Re: Replication identifiers, take 4 - Mailing list pgsql-hackers

From Heikki Linnakangas
Subject Re: Replication identifiers, take 4
Date
Msg-id 552AC14E.7080308@iki.fi
Whole thread Raw
In response to Re: Replication identifiers, take 4  (Petr Jelinek <petr@2ndquadrant.com>)
Responses Re: Replication identifiers, take 4
List pgsql-hackers
On 04/12/2015 02:56 AM, Petr Jelinek wrote:
> On 10/04/15 18:03, Andres Freund wrote:
>> On 2015-04-07 17:08:16 +0200, Andres Freund wrote:
>>> I'm starting benchmarks now.
>>
>> What I'm benchmarking here is the WAL overhead, since that's what we're
>> debating.
>>
>> The test setup I used was a pgbench scale 10 instance. I've run with
>> full_page_write=off to have more reproducible results. This of course
>> over-emphasizes the overhead a bit. But for a long checkpoint interval
>> and a memory resident working set it's not that unrealistic.
>>
>> I ran 50k transactions in a signle b
>> baseline:
>> - 20445024
>> - 20437128
>> - 20436864
>> - avg: 20439672
>> extern 2byte identifiers:
>> - 23318368
>> - 23148648
>> - 23128016
>> - avg: 23198344
>> - avg overhead: 13.5%
>> padding 2byte identifiers:
>> - 21160408
>> - 21319720
>> - 21164280
>> - avg: 21214802
>> - avg overhead: 3.8%
>> extern 4byte identifiers:
>> - 23514216
>> - 23540128
>> - 23523080
>> - avg: 23525808
>> - avg overhead: 15.1%
>>
>> To me that shows pretty clearly that a) reusing the padding is
>> worthwhile b) even without that using 2byte instead of 4 byte
>> identifiers is beneficial.
>>
>
> My opinion is that 10% of WAL size difference is quite high price to pay
> so that we can keep the padding for some other, yet unknown feature that
> hasn't come up in several years, which would need those 2 bytes.
>
> But if we are willing to pay it then we can really go all the way and
> just use Oids...

This needs to be weighed against removing the padding bytes altogether.
See attached. That would reduce the WAL size further when you don't need
replication IDs. It's very straightforward, but need to do some
performance/scalability testing to make sure that using memcpy instead
of a straight 32-bit assignment doesn't hurt performance, since it
happens in very performance critical paths.

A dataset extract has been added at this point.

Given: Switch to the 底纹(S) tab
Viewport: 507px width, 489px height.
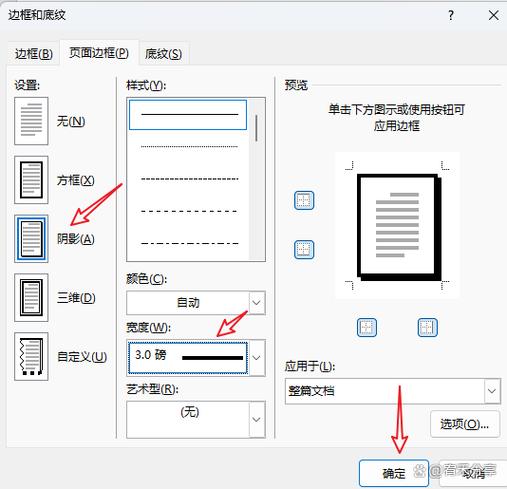Looking at the screenshot, I should tap(164, 54).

I'm surprised there's such a big difference between the "extern" and
"padding" versions above. At a quick approximation, storing the ID as a
separate "fragment", along with XLogRecordDataHeaderShort and
XLogRecordDataHeaderLong, should add one byte of overhead plus the ID
itself. So that would be 3 extra bytes for 2-byte identifiers, or 5
bytes for 4-byte identifiers. Does that mean that the average record
length is only about 30 bytes? That's what it seems like, if adding the
"extern 2 byte identifiers" added about 10% of overhead compared to the
"padding 2 byte identifiers" version. That doesn't sound right, 30 bytes
is very little. Perhaps the size of the records created by pgbench
happen to cross a 8-byte alignment boundary at that point, making a big
difference. In another workload, there might be no difference at all,
due to alignment.

Also, you don't need to tag every record type with the replication ID.
All indexam records can skip it, for starters, since logical decoding
doesn't care about them. That should remove a fair amount of bloat.